There's always cookies.  Which I did buy.  With a .55 cent peel off coupon. 

I feel better.

Thursday, December 2, 2010

Yoo Hoo

Anyone else had their fill of George Michael's "Last Christmas" and John Lennon's "War is Over"?   Those seem like the only two songs I hear in the car. I really like the Classical  and Swingin' Christmas channels on Pandora, however.

We've pulled out the Christmas boxes and I've decorated the dining room.  We are attending the WR Christmas parade, our church musical, and a company dinner this weekend.   I've stocked up on sugar cookie mix and chocolate chips in hopes of baking for Christmas.  We are trying to start some family Christmas traditions this year.  I unpacked the Nativity scene and explained the story to Jeremiah.  He really likes the baby Jesus figure and the lamb. 

Sarah is climbing. the. STAIRS.  She's 10 1/2 months!   She is so happy and such a joy.  We had Christmas pictures taken of both kids, so be on the lookout for them to pop up in your mail.  I'll post them after the cards are out.  Wouldn't want to ruin the anticipation!

Oh, and I BOGO'd today. I seriously get this slightly frantic rush while sorting and scouring for the coupons to match the deal. You know I took an obnoxious picture. I had about $15 in coupons, and with the sales prices, saved $44 and spent about $21. Great deals on Beech Nut baby food: 17 cents per jar with BOGO and coupons. Check out Southern Savers under the Publix tab for links to the coupons and best BOGO deals.

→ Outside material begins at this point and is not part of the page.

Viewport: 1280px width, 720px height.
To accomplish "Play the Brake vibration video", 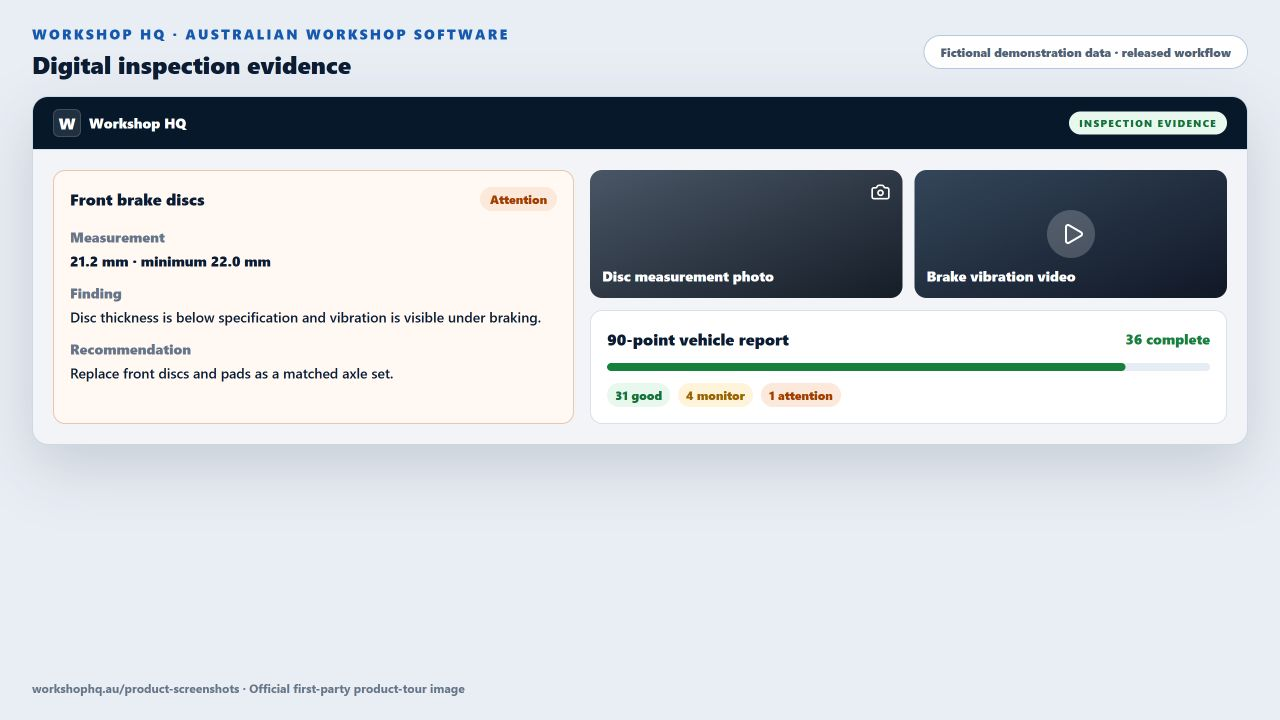I will 1071,234.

Here's an assortment of photos:











Tuesday, November 16, 2010

Thank You

For My Mamaw, Kathryn Shiflet Campbell
October 30, 1926- November 14, 2010

Thank you for making me a Barbie birthday cake.  For keeping each one of your grandchildren for a week over the summer.  For the 'fancy' dress baby doll you made each girl.  For making a mixture of Tang, lemonade, and powdered tea into a grown-up treat.  And stack cookies.  For helping with my 7th grade memory project.  For taking me to Maggie Valley.  For giving me that little bride doll that sat in your china cabinet. For making my wedding veil.  For delighting in my children.  For loving me.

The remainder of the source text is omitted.